Our matched Overture places, colored by their most recent inspection rating. Mostly green, thankfully!
I was pleasantly surprised by the ease of embedding matching. There’s a lot to like:
- It’s easy to stand up: All you have to know about your data is what columns you’ll join to generate the input strings. No testing and checking to figure out SQL condition statements. For small, unfamiliar datasets, I’ll definitely be starting with embeddings. Especially if I just need a quick, rough join.
- It matched 10% of the records missed by our complex SQL: Even when we spent the time to get to know the data and create a few conditionals, embedding distances caught a significant amount of our misses. I can see it always being a final step for the stubborn remainders.

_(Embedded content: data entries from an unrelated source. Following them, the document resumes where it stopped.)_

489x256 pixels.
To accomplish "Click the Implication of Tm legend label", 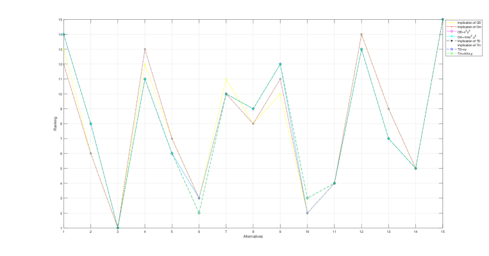I will coord(468,46).
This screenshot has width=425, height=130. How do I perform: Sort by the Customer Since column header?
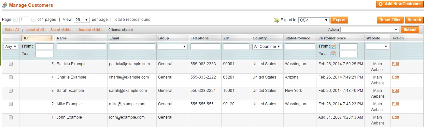(332, 38)
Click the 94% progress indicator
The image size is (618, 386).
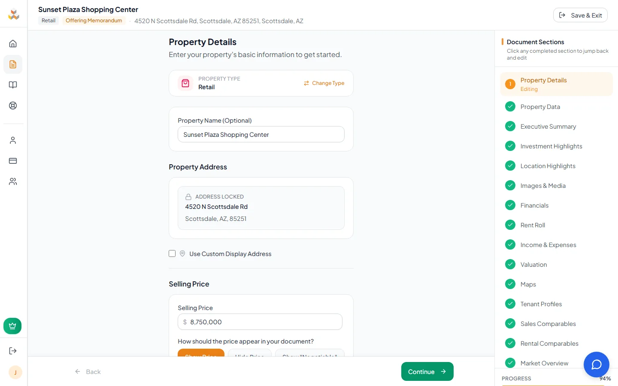[x=605, y=379]
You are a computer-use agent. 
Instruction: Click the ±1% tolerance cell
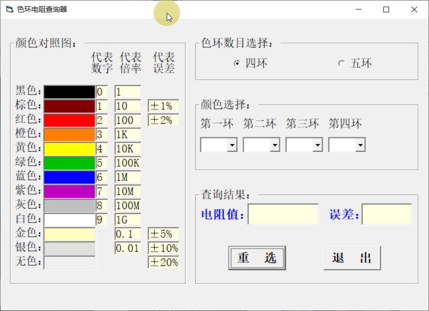163,106
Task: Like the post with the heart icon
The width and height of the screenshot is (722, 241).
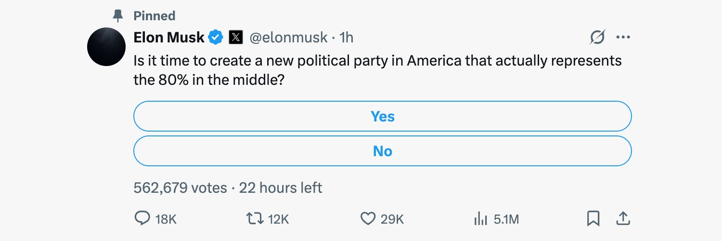Action: tap(368, 219)
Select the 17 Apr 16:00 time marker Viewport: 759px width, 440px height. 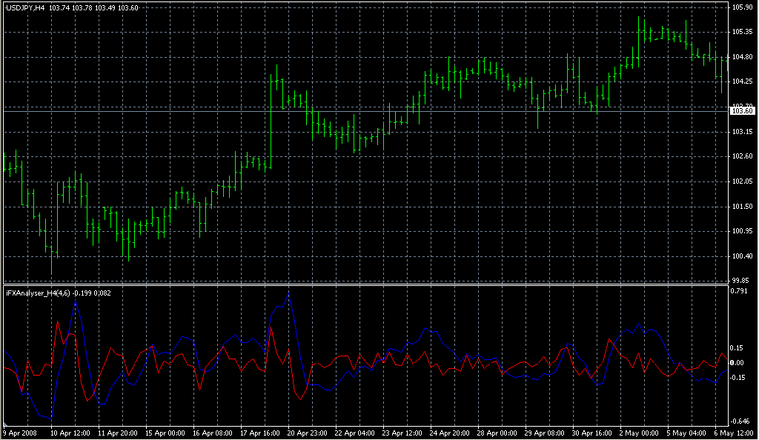tap(258, 433)

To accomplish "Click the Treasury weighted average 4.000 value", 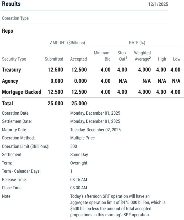I will tap(144, 70).
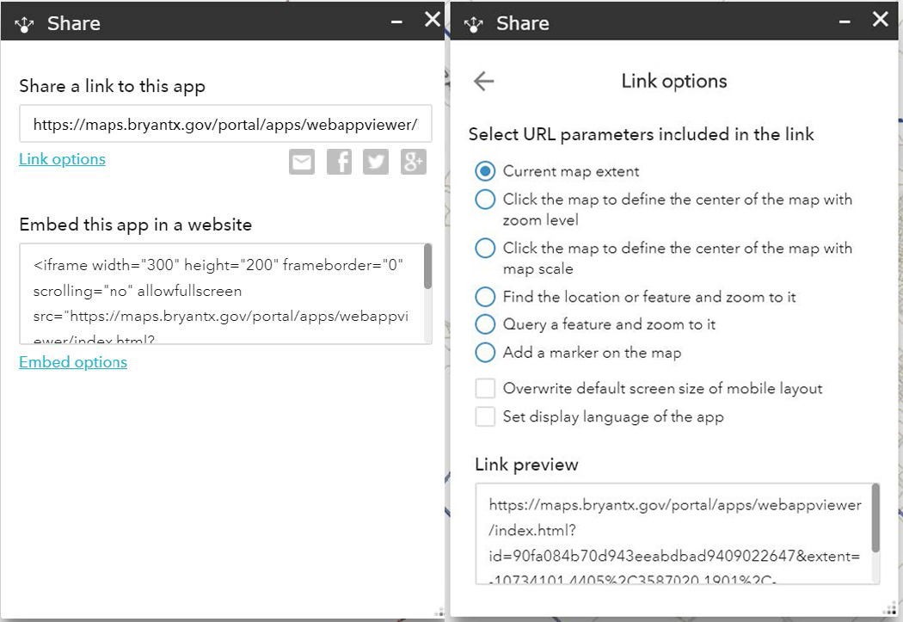The height and width of the screenshot is (622, 903).
Task: Click the back arrow in Link options
Action: (x=483, y=81)
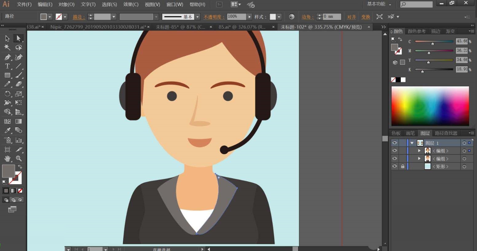Viewport: 477px width, 251px height.
Task: Click the 对齐 link in control bar
Action: pos(351,17)
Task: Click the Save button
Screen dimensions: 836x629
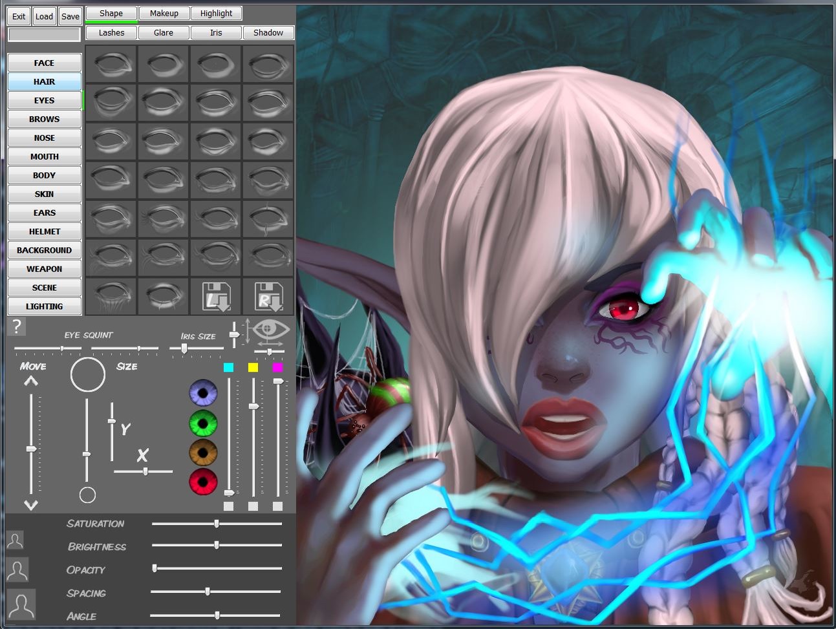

- The hardest part is first-time set-up: Most of our time spent generating and comparing embeddings (besides compute time) was getting Ollama set up and finding a model. But Ollama makes that pretty easy and it’s a one-time task.
- There’s certainly room for improvement with embeddings: I didn’t put much thought into picking an embedding model; I just grabbed the largest model in Ollama’s directory with ‘embedding’ in the name. Perhaps a smaller model, like
[nomic-embed-text][nomic]
performs just as well asmxbai-embed-large
, in a fraction of the time. And these are both general models! Fine-tuning a model to match place names and their addresses could reduce our error rate significantly. And hey: get DuckDB VSS up and running and comparisons could get even faster…
Best of all: I ran this all on a local machine. The staging, exploration, and conflation were done with DuckDB, Ollama, H3, Rowboat3, Kepler (for visualization), and some Python. Aside from H3 and generating our bounding box for downloading our Overture subset, we didn’t touch any geospatial functions, reducing our complexity significantly.